The Time Is Now to Change The ID Game
Kids With Phony ID’s Need To be Accountable
By William Legault
The arrest of a young woman from Marblehead last week which resulted in a Salem Police Officer having had half of her ear bitten off has provoked some public debate. Some of that debate is timely and relevant and some of it just judgmental foolishness from apparently perfect people who should, but seem to not know better.
Having spent more than thirty years actually examining various forms of identification while working in the hospitality industry I will say that it has never been more difficult to tell the real licenses from the fake licenses. Anybody with a few hundred dollars can buy a perfect facsimile on-line. They are made by overseas companies, usually in Asia who buy personal information from many sources, including companies who compile mailing lists. This information is then put onto a magnetic strip and matched up with the photograph of the buyer with software that duplicates a license or an ID perfectly, to include security features like holograms. These companies stay up to date on what each state is doing with their identification cards. The race for information is continuous and the bad guys are always a step ahead.

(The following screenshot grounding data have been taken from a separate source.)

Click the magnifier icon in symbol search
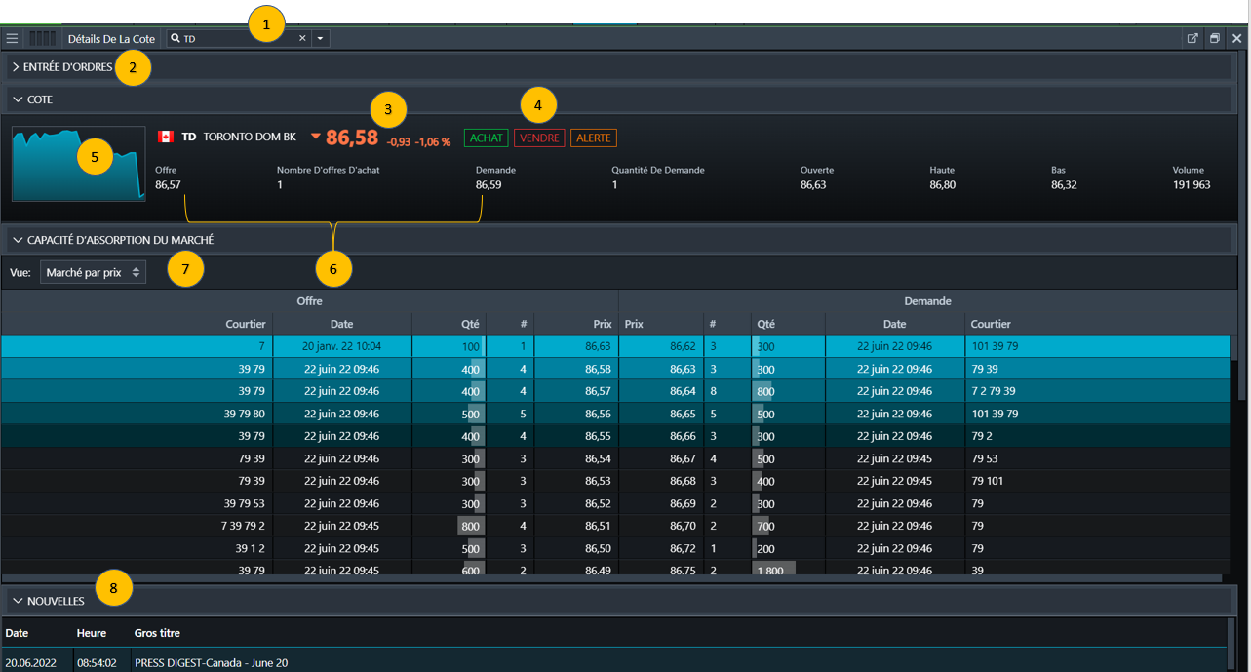This screenshot has height=672, width=1251. (176, 39)
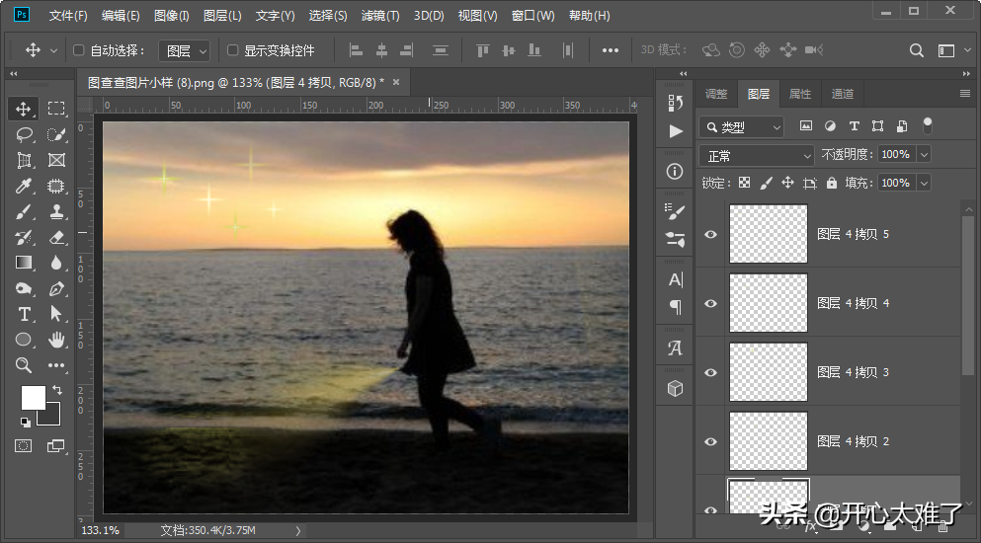Viewport: 981px width, 543px height.
Task: Select the Horizontal Type tool
Action: 24,314
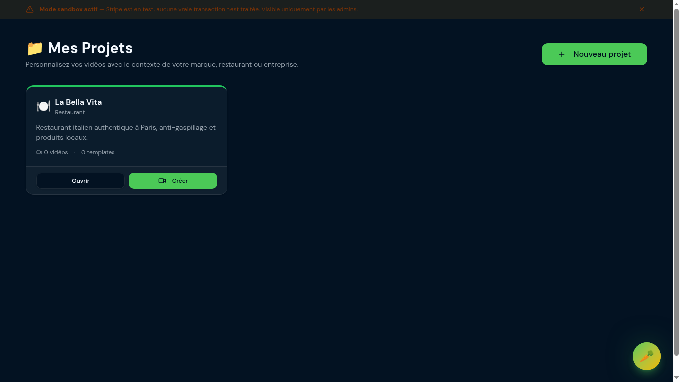Open the project with the Ouvrir button
Screen dimensions: 680x382
click(x=80, y=181)
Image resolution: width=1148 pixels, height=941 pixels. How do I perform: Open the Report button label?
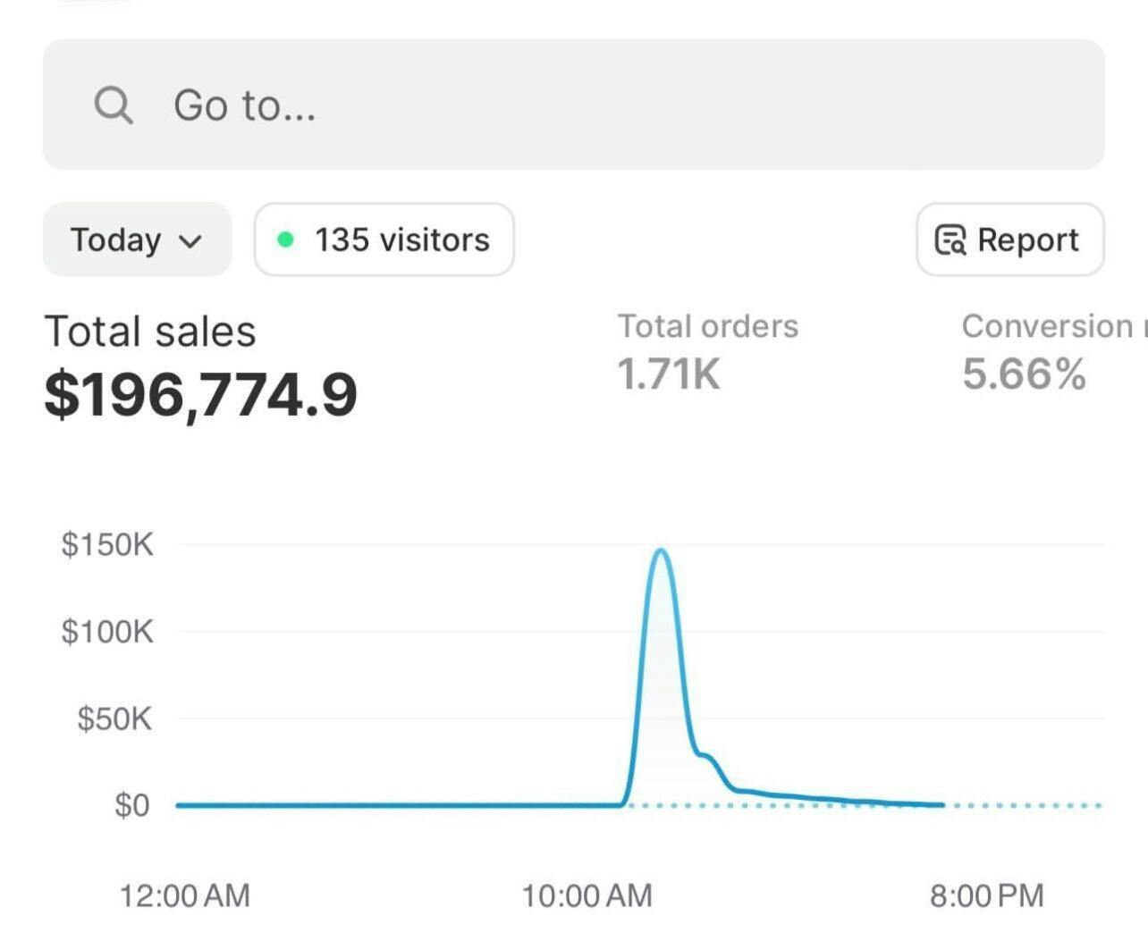tap(1027, 239)
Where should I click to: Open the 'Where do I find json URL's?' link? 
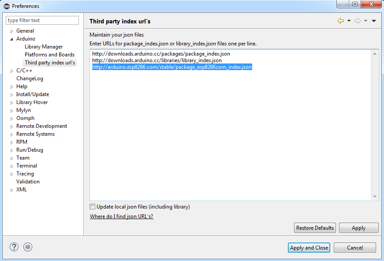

The current basic ID scanner does not match up photos with information, it only verifies that the information on the magnetic strip is accurate as to age. It is basically just for show. There are more advanced, and much more expensive scanners out there, that require a laptop. These units do a much better job. They can cost anywhere from $3,000 to $5,000 depending on the software. They work quite well but are still not guaranteed to be 100% accurate. The only place in Salem that has one, to our knowledge is Murphy’s Restaurant & Bar . It is interesting that they have this unit, use this unit, and as a result have a huge collection of phony identification yet are seen by many as a place that does not do the right thing. No matter what any business does the deck is stacked because the people who should be punished with the most severity are actually punished the least.
The problem is not easy to solve, but a simple step in the right direction would be for the cities and state to start holding the young person who has the phony ID full and legally accountable. Enforce the law which can be inclusive of both a fine and potential jail time. Holding the business responsible is fine, within reasonable limits but it is the person with the ID who has committed the real crime here. A slap on the wrist is no longer appropriate.
It would also be nice if the Commonwealth of Massachusetts would do their job and take old ID’s from the people who get new ones. For some odd reason, probably associated with storage and destruction costs, the State no longer does this. It is not unusual for a young Massachusetts resident to have two or even three licenses in their wallet, sometimes they are even from other states. Those old ID’s either stay in a wallet, or perhaps get passed on to cousin Bif or younger sister Buffy. How easy is it for a 22-year old to claim that they lost their ID, then get a new one?
Social media, of which we here are a part has also had a ball with this subject. It is nice to see so many people judge not only the young woman, but her family, and the business involved. It was especially amusing to see a local owner of another business that serves liquor weigh in with a judgment on the business involved. No mater how diligent a business and their staff may be, they have ALL over served at one point or another and also been victim to the phony ID routine. The glass house adage applies here for everybody, but especially for business owners. Let the process play out before deciding who is right and who is wrong.
In the end, the responsibility lies with the person who procured and used the illegal identification. If an employee of the business was aware that the person was underage, then that employee is equally responsible and should be held accountable. The business, whose mistake was hiring someone unreliable also has culpability but not at the same level. If the proper protocols were not in place then the business has additional culpability and the punishment should be appropriate.
The young lady from Marblehead needs to be held fully accountable for both the injuries to our police officer and possession of criminally falsified identification, especially since her own social media accounts provide photographs of her and other underage friends drinking inside the business in question. If any employee of the business is found to have been aware that she was underage, then he or she must also pay the appropriate price.